> [TASKS TO COMPLETE]:
a) Answer these questions using the text on supporting the strengths of young people:
(i) For how long has the writer worked with Strengths profiles?
(ii) About how long does the web-based questionnaire take to complete?
(iii) How much time does the writer allow for a decent feedback conversation?
b) Reproduce the passage of the text on supporting the strengths of young people from "Steve Loraine: Supporting" up to and including "organisations as well.".

> [READING PASSAGE]:
Steve Loraine: Supporting the Strengths of Young People



This week my colleague Steve Loraine from The Open Channel writes about his work with young people and the positive results which flowed from focusing on strengths.
'I've been working with Strengths profiles such as Strengthsfinder http://sf1.strengthsfinder.com/HomePage.aspx  and more recently Strengthscope http://www.strengthscope.com/  for over ten years. My assignments have involved working predominantly with leaders and senior managers of large public bodies, 'though not exclusively, with my work taking me into the voluntary and community sector and commercial organisations as well.

Most recently and very differently, I had the opportunity to provide Strengthsfinder and Strengthscope profile feedback sessions to several younger people; a current student and two recent graduates now looking to start their careers.

One of the recent graduates had spent the better part of a year working in short-term assignments, as an intern and in the catering industry. She had been interviewed on several occasions for entry-level posts in her chosen career and whilst performing well at interview, had not yet landed a coveted job. The specific field she was interested in is highly competitive, with employers having a strong field of candidates to choose from at shortlist. She was seeking an 'edge' to gain entry into her career and an older relative and client of mine had suggested that Stengthscope might be a way to achieve that.

After a preliminary conversation with my new client I arranged for access to the the web-based questionnaire, which takes around 25 minutes to complete and is best done when one has a quiet period to concentrate on the task, although it's easy enough to save the profile part-done and come back to it later.

Once I downloaded the personalised report from Strengthscope, I was able to arrange a telephone feedback conversation with the client. I generally prefer face-to-face work when executive coaching, but the nature of a strengths feedback session, which is as it sounds, i.e. feedback about the profile and not non-directive coaching, means that it lends itself to telephone work particularly well. I allow an hour for a decent feedback conversation, although a little longer allows for a more thorough exploration of the excellent quality report and its potential.

So, this we did and our conversation around the report, which I'd emailed to the client a day or so before we spoke, was highly engaging and productive. With many clients the notion of concentrating on strengths comes as counter-intuitive, given the power that deficit and problem-focused paradigms have on our organisations and indeed our daily view of the world via the news media, feedback from some managers, self-help books and so on. By starting with and concentrating on strengths, without ignoring activities that might weaken a client's performance, the conversation takes many interesting and encouraging turns. For the clients, and they mention this often, the energy they feel as they explore their strengths and how to optimise them can sometimes come as a pleasant surprise.

(Text and element pointing records)
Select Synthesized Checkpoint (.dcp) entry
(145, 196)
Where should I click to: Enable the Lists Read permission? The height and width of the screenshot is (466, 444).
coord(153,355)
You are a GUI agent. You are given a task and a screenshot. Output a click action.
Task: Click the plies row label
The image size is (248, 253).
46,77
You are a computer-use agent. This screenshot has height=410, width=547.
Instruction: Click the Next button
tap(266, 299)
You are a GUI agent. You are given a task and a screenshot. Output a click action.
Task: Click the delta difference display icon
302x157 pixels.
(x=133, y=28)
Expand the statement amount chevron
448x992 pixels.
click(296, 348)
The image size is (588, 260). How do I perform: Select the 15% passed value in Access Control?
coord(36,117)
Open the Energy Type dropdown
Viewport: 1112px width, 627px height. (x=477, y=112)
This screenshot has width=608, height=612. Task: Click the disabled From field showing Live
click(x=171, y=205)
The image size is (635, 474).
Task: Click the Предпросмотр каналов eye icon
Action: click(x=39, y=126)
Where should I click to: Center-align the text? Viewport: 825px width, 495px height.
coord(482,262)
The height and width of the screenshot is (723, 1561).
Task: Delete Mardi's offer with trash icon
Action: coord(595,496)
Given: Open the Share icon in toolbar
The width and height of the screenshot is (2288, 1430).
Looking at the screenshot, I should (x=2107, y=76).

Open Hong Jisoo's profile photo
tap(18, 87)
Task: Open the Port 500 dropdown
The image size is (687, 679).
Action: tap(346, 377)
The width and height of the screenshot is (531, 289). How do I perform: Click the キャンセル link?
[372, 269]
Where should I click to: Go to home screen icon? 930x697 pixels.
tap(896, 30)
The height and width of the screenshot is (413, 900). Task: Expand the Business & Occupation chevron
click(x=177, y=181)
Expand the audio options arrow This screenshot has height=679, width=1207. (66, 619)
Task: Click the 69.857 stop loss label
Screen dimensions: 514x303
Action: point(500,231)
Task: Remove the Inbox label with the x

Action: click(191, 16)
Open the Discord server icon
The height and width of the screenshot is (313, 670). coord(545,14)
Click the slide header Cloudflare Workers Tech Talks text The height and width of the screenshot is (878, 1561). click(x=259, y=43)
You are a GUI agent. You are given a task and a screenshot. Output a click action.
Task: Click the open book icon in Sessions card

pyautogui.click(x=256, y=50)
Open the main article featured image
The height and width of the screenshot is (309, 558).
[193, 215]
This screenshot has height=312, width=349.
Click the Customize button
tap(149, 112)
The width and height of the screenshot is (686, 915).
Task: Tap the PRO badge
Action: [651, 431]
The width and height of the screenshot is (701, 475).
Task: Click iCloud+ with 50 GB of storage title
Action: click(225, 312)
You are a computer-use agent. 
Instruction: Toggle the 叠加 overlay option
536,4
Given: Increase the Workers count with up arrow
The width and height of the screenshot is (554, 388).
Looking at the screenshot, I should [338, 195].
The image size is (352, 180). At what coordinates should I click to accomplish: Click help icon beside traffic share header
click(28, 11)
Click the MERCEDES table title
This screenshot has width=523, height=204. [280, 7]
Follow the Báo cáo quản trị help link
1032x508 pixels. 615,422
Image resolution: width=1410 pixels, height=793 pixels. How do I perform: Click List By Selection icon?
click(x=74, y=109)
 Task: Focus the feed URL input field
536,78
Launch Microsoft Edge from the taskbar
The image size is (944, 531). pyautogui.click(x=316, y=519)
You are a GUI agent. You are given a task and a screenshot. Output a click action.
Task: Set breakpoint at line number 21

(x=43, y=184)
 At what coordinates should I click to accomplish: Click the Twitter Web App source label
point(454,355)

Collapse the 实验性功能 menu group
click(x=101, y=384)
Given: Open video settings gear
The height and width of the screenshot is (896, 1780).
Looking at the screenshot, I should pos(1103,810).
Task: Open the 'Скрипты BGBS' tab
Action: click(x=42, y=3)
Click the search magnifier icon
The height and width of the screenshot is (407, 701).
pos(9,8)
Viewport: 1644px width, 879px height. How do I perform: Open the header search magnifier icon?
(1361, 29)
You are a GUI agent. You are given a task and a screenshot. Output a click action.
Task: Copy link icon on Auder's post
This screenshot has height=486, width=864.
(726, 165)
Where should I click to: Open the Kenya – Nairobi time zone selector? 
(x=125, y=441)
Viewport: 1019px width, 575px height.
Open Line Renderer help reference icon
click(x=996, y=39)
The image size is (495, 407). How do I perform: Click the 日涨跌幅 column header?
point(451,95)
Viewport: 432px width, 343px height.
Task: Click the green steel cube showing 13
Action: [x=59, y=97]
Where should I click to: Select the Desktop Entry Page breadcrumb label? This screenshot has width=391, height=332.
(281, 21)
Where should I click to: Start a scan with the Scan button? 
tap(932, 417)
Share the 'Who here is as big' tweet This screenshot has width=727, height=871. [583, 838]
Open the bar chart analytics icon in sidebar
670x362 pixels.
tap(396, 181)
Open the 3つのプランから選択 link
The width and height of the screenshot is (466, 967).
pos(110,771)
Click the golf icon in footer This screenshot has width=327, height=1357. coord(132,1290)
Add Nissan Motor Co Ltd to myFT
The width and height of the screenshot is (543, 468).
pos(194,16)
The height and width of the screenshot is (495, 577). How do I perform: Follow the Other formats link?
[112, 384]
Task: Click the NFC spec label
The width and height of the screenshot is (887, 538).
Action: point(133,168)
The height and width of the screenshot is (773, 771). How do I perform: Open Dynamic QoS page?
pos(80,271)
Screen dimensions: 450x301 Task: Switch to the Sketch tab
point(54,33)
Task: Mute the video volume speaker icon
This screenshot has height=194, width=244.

> [ANSWERS TO EACH TASK]:
a)
(i) Over ten years.
(ii) Around 25 minutes.
(iii) An hour.

b)
Steve Loraine: Supporting the Strengths of Young People



This week my colleague Steve Loraine from The Open Channel writes about his work with young people and the positive results which flowed from focusing on strengths.
'I've been working with Strengths profiles such as Strengthsfinder http://sf1.strengthsfinder.com/HomePage.aspx  and more recently Strengthscope http://www.strengthscope.com/  for over ten years. My assignments have involved working predominantly with leaders and senior managers of large public bodies, 'though not exclusively, with my work taking me into the voluntary and community sector and commercial organisations as well.